━━━━━ Quoted text ━━━━━
3. Investor Representations. The Company is issuing the Common Stock and Warrants, and will issue the Common Stock underlying the Warrants (collectively, the “Securities’) to Investor in reliance upon the following representations made by Investor:
(a) Investor acknowledges and agrees that the Securities are characterized as “restricted securities” under the Securities Act of 1933 (as amended and together with the rules and regulations promulgated thereunder, the “Securities Act”) and that, under the Securities Act and applicable regulations thereunder, such securities may not be resold, pledged or otherwise transferred without registration under the Securities Act or an exemption therefrom. Investor acknowledges and agrees that (i) the Securities are being offered in a transaction not involving any public offering in the United States within the meaning of the Securities Act, and the shares of Common Stock have not yet been registered under the Securities Act, and (ii) the Securities may be offered, resold, pledged or otherwise transferred only in a transaction registered under the Securities Act, or meeting the requirements of Rule 144, or in accordance with another exemption from the registration requirements of the Securities Act (and based upon an opinion of counsel if the Company so requests) and in accordance with any applicable securities laws of any State of the United States or any other applicable jurisdiction.
━━━━━ Data for this task ━━━━━
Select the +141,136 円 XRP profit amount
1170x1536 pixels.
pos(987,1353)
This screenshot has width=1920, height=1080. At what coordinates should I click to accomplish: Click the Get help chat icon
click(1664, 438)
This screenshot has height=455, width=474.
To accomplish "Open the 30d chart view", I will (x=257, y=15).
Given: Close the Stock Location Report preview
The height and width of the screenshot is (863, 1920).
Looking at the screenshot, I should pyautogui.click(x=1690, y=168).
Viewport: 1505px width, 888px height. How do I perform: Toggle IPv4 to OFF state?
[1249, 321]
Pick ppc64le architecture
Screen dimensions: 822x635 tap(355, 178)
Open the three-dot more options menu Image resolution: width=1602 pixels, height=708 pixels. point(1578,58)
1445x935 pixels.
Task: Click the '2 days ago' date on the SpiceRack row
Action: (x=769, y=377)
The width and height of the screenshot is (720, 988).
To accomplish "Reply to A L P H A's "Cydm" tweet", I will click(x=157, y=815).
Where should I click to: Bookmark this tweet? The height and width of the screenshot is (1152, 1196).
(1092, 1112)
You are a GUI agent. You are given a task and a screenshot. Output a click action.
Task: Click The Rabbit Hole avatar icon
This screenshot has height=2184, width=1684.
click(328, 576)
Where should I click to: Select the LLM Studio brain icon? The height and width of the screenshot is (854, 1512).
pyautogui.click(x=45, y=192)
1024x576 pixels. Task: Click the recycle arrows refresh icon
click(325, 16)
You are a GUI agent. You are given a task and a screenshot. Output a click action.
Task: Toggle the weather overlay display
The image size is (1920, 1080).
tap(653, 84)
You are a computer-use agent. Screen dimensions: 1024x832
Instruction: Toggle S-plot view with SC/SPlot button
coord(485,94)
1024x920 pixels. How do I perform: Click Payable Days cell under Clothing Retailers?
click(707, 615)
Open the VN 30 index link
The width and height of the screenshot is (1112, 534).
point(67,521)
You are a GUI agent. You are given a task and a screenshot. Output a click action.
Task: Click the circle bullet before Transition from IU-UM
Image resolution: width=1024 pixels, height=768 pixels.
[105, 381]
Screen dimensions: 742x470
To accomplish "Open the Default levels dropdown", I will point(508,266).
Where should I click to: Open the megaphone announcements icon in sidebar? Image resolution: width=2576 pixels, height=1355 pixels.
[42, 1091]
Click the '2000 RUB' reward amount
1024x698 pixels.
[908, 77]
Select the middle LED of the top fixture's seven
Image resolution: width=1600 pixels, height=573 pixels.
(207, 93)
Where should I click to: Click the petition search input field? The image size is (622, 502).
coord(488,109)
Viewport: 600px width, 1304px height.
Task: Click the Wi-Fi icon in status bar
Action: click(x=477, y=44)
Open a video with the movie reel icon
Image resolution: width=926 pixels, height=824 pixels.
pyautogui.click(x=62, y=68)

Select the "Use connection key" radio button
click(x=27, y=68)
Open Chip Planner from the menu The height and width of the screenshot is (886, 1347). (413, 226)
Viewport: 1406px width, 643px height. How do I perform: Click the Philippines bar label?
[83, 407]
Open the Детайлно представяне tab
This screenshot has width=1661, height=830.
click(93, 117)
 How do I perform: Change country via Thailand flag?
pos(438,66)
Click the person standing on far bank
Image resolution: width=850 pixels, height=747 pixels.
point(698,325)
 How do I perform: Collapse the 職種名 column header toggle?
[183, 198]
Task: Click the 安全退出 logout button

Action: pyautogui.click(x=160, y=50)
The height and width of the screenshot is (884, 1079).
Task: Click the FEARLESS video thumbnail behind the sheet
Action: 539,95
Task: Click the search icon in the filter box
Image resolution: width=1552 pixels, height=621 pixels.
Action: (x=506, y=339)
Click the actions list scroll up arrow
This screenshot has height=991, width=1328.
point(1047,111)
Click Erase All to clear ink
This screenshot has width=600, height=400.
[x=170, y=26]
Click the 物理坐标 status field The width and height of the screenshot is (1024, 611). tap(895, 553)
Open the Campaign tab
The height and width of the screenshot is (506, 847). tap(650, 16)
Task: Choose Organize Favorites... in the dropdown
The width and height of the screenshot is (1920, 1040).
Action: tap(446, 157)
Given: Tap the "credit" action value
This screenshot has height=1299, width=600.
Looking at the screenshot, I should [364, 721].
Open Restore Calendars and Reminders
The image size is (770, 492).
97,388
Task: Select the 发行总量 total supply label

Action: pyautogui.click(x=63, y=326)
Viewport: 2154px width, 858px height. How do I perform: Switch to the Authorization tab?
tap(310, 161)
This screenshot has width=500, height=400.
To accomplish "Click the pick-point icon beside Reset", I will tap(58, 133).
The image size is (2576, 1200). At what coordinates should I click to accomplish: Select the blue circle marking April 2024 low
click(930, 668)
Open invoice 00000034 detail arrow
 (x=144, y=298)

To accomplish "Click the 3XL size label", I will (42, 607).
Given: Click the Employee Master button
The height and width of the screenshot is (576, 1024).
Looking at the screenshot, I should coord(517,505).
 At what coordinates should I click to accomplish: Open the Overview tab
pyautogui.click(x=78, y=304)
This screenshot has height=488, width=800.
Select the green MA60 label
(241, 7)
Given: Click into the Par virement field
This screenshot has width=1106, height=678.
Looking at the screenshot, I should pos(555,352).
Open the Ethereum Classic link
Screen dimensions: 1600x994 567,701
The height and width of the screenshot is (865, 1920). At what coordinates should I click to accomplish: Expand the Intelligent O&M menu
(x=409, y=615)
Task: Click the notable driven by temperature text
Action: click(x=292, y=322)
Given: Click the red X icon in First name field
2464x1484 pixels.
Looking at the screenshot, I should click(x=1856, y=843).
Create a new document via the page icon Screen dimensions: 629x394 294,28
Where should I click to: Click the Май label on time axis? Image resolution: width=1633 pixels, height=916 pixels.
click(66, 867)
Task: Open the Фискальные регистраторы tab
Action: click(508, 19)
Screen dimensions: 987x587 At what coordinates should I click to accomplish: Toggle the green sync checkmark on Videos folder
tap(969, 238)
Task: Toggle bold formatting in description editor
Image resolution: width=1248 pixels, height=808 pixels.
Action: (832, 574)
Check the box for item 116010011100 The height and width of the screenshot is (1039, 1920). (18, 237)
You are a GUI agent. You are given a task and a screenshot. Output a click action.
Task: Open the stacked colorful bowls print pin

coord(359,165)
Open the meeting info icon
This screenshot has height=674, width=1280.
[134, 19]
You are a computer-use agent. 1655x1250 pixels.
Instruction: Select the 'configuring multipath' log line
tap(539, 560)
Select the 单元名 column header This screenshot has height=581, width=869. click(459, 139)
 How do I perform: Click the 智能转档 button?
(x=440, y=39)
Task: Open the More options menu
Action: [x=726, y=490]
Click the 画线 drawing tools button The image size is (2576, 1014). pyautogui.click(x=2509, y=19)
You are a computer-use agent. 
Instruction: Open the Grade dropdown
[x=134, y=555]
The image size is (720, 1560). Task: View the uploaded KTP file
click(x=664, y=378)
━━━━━
What to work on –
1. In the rows, copy out every line exactly, starting with the line that contains "Task: Choose Organize" and continuing through the line that contains "tap(969, 238)".
2. Continue the investor representations passage from where it stops.

Written responses –
1.
Task: Choose Organize Favorites... in the dropdown
The width and height of the screenshot is (1920, 1040).
Action: tap(446, 157)
Given: Tap the "credit" action value
This screenshot has height=1299, width=600.
Looking at the screenshot, I should [364, 721].
Open Restore Calendars and Reminders
The image size is (770, 492).
97,388
Task: Select the 发行总量 total supply label

Action: pyautogui.click(x=63, y=326)
Viewport: 2154px width, 858px height. How do I perform: Switch to the Authorization tab?
tap(310, 161)
This screenshot has width=500, height=400.
To accomplish "Click the pick-point icon beside Reset", I will tap(58, 133).
The image size is (2576, 1200). At what coordinates should I click to accomplish: Select the blue circle marking April 2024 low
click(930, 668)
Open invoice 00000034 detail arrow
 (x=144, y=298)

To accomplish "Click the 3XL size label", I will (42, 607).
Given: Click the Employee Master button
The height and width of the screenshot is (576, 1024).
Looking at the screenshot, I should coord(517,505).
 At what coordinates should I click to accomplish: Open the Overview tab
pyautogui.click(x=78, y=304)
This screenshot has height=488, width=800.
Select the green MA60 label
(241, 7)
Given: Click into the Par virement field
This screenshot has width=1106, height=678.
Looking at the screenshot, I should pos(555,352).
Open the Ethereum Classic link
Screen dimensions: 1600x994 567,701
The height and width of the screenshot is (865, 1920). At what coordinates should I click to accomplish: Expand the Intelligent O&M menu
(x=409, y=615)
Task: Click the notable driven by temperature text
Action: click(x=292, y=322)
Given: Click the red X icon in First name field
2464x1484 pixels.
Looking at the screenshot, I should click(x=1856, y=843).
Create a new document via the page icon Screen dimensions: 629x394 294,28
Where should I click to: Click the Май label on time axis? Image resolution: width=1633 pixels, height=916 pixels.
click(66, 867)
Task: Open the Фискальные регистраторы tab
Action: click(508, 19)
Screen dimensions: 987x587 At what coordinates should I click to accomplish: Toggle the green sync checkmark on Videos folder
tap(969, 238)

2.
(b) Investor acknowledges and agrees that (i) the registrar or transfer agent for the shares of Common Stock will not be required to accept for registration of transfer any shares except upon presentation of evidence satisfactory to the Company that the restrictions on transfer under the Securities Act have been complied with, and (ii) any shares of Common Stock in the form of definitive physical certificates will bear a restrictive legend.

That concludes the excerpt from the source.